To do ▸ Below are the records. Retype, exactly, the lines from the first through the line with "Open the Configuration menu", and leave out the pictures.

[Screenshot grounding data]
::::
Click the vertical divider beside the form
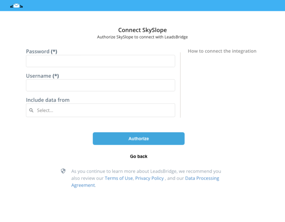Screen dimensions: 285x222 point(180,85)
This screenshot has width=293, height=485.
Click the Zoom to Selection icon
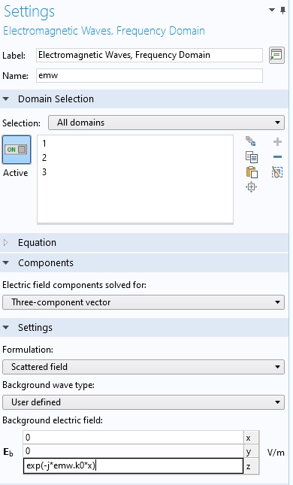click(x=251, y=186)
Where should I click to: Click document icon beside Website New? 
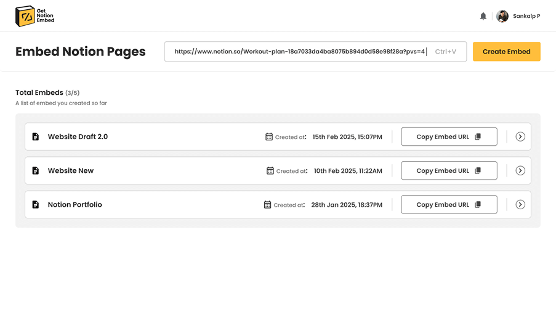(x=36, y=170)
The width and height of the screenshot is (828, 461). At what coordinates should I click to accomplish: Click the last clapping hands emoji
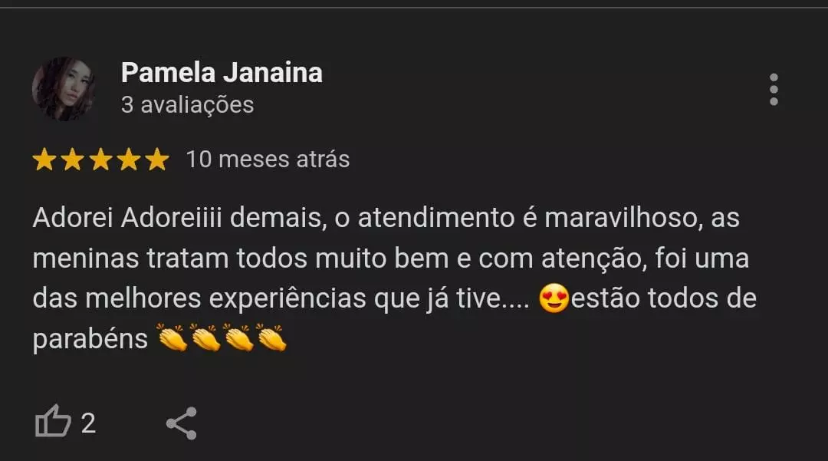[x=271, y=338]
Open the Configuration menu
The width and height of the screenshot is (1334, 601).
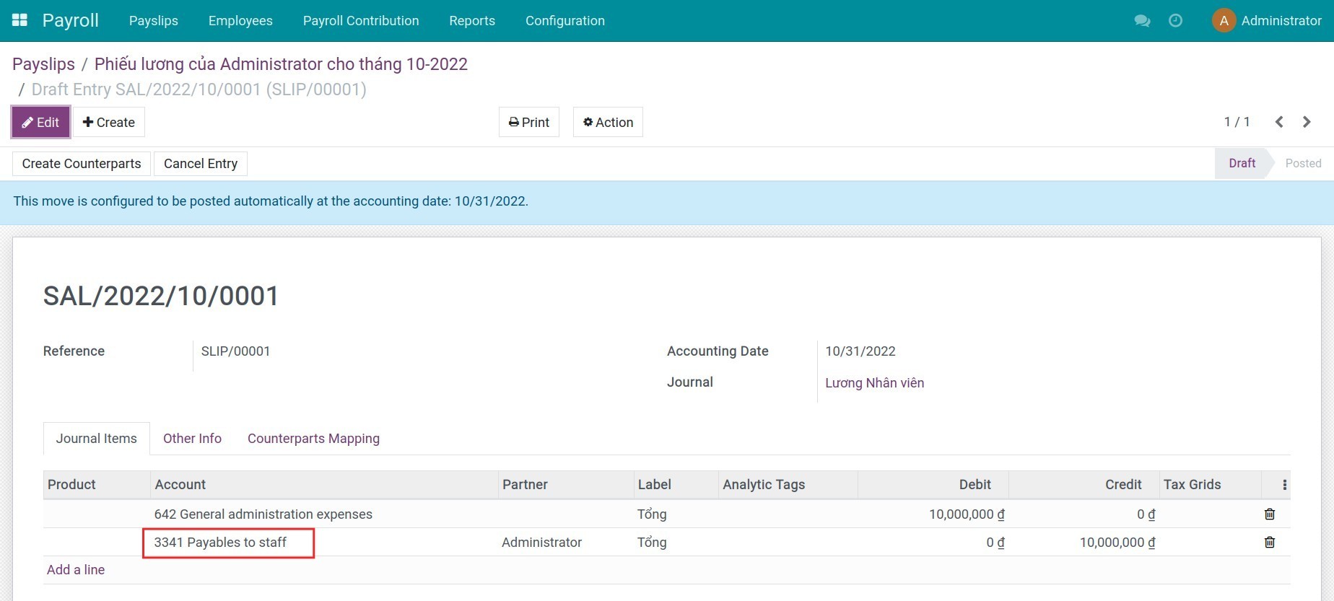click(x=564, y=21)
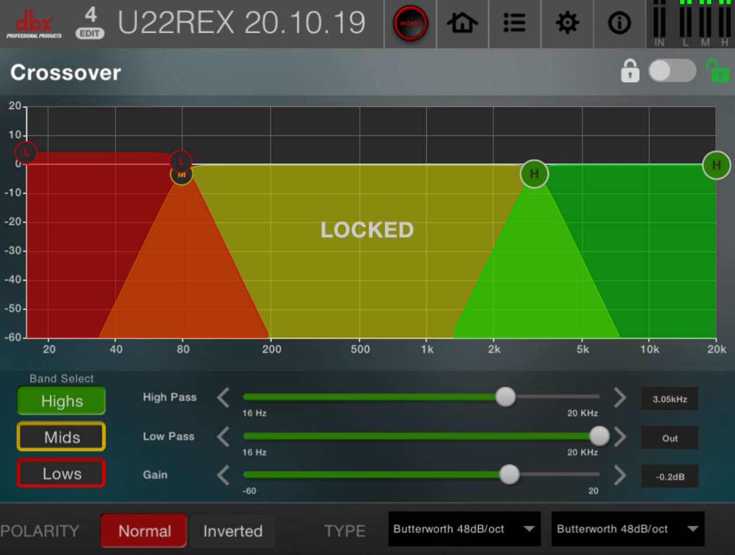Image resolution: width=735 pixels, height=555 pixels.
Task: Open the settings gear icon
Action: [567, 24]
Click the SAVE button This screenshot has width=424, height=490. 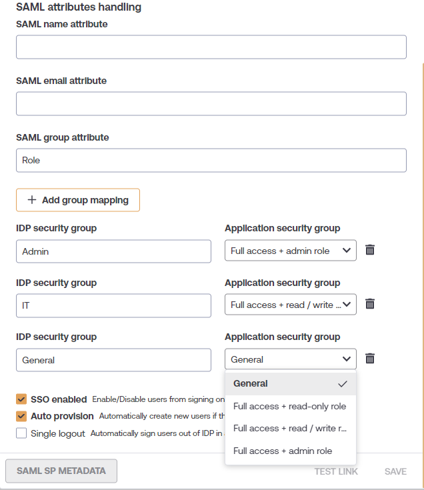coord(395,471)
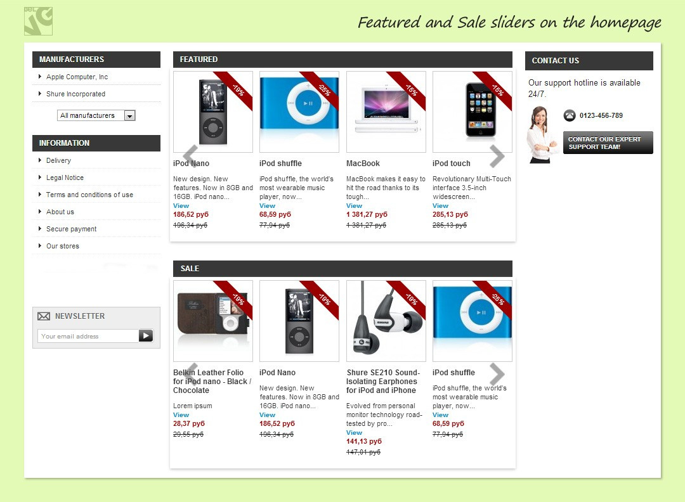
Task: Open the Featured iPod touch thumbnail
Action: pos(472,112)
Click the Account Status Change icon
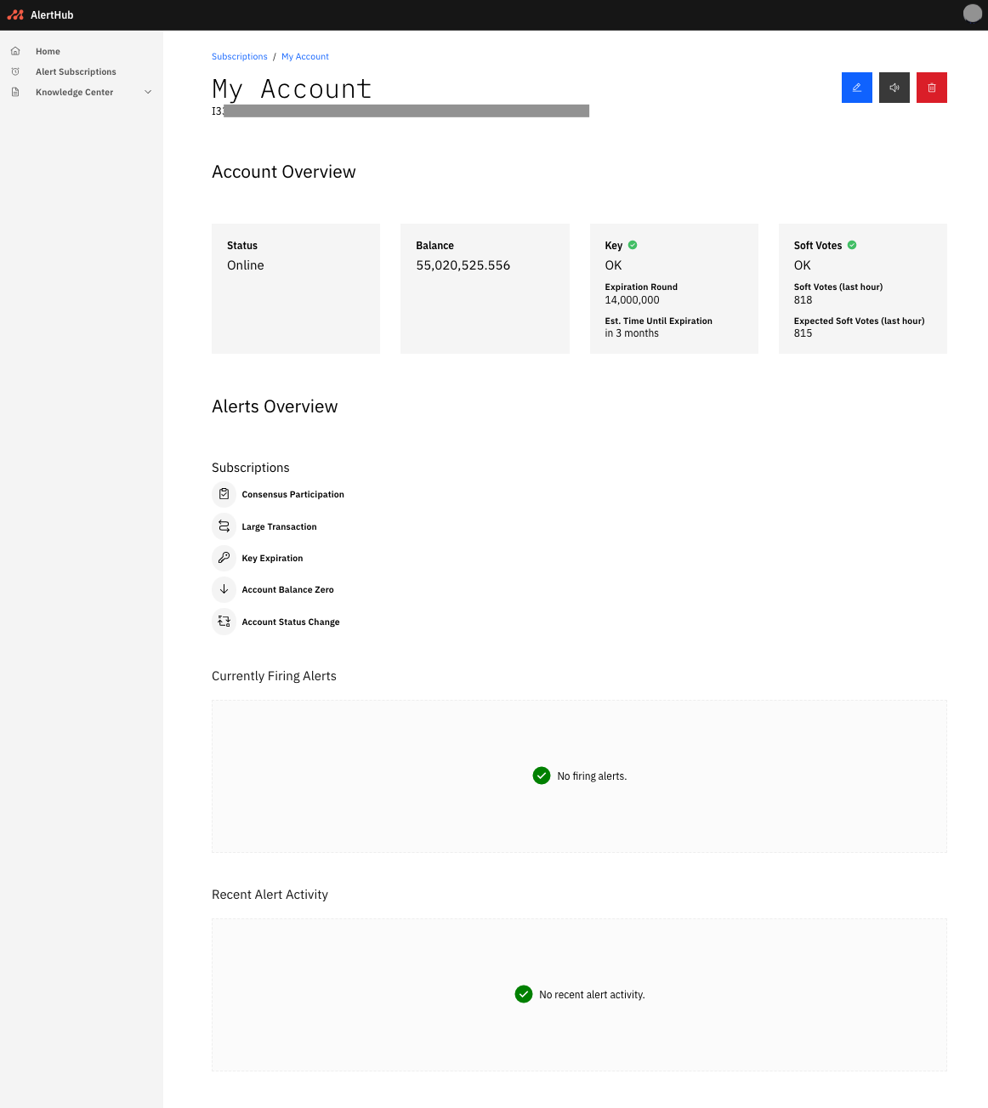 pyautogui.click(x=224, y=622)

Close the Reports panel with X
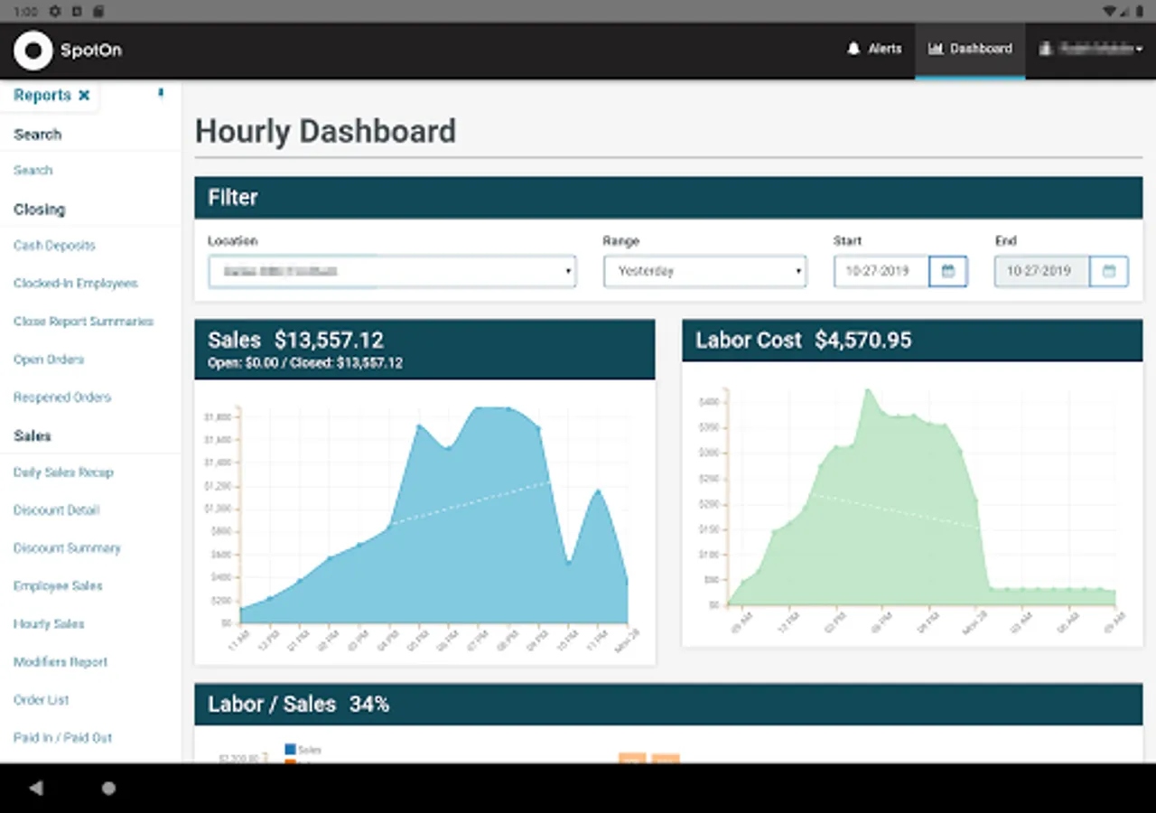pos(84,95)
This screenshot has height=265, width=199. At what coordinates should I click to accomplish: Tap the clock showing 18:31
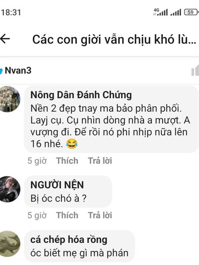coord(11,13)
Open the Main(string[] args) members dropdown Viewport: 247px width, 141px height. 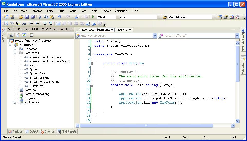point(237,36)
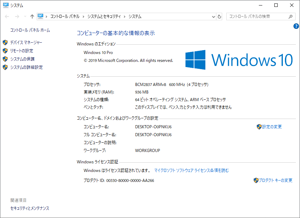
::::
Answer area ▸
Click the vertical divider beside the form
Screen dimensions: 285x222 point(180,85)
This screenshot has width=293, height=485.
Click the Zoom to Selection icon
click(x=251, y=186)
Where should I click to: Click document icon beside Website New? 
(x=36, y=170)
The width and height of the screenshot is (828, 461). At what coordinates should I click to accomplish: Click the last clapping hands emoji
[x=271, y=338]
Open the Configuration menu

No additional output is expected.